> [WORK ITEM] Omitting any pictures, transcribe the entries below exactly.

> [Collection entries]

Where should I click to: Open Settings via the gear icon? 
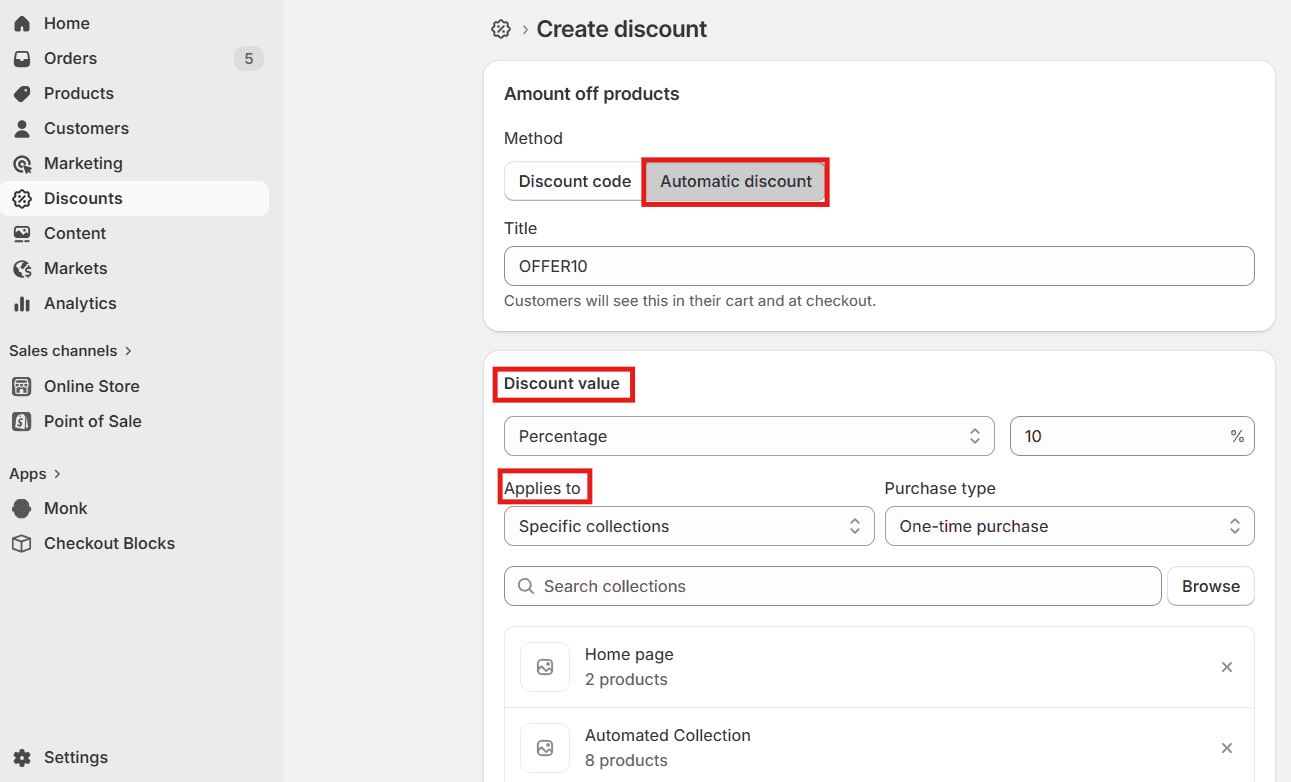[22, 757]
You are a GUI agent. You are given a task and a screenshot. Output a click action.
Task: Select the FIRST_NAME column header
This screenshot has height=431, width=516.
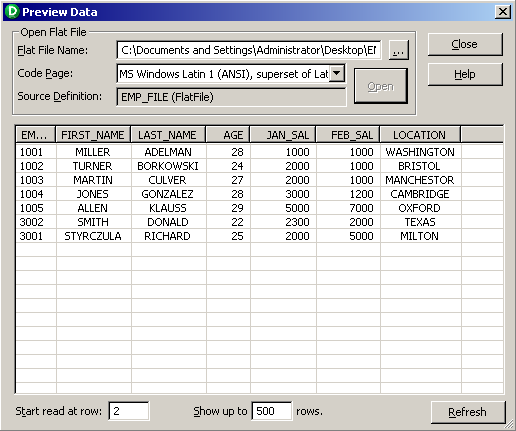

> [ANSWER FOR THE TASK]
Where should I click to: Open Settings via the gear icon? 
[22, 757]
You are a GUI agent. You are given a task and a screenshot. Output a click action.
Task: Select the FIRST_NAME column header
This screenshot has height=431, width=516.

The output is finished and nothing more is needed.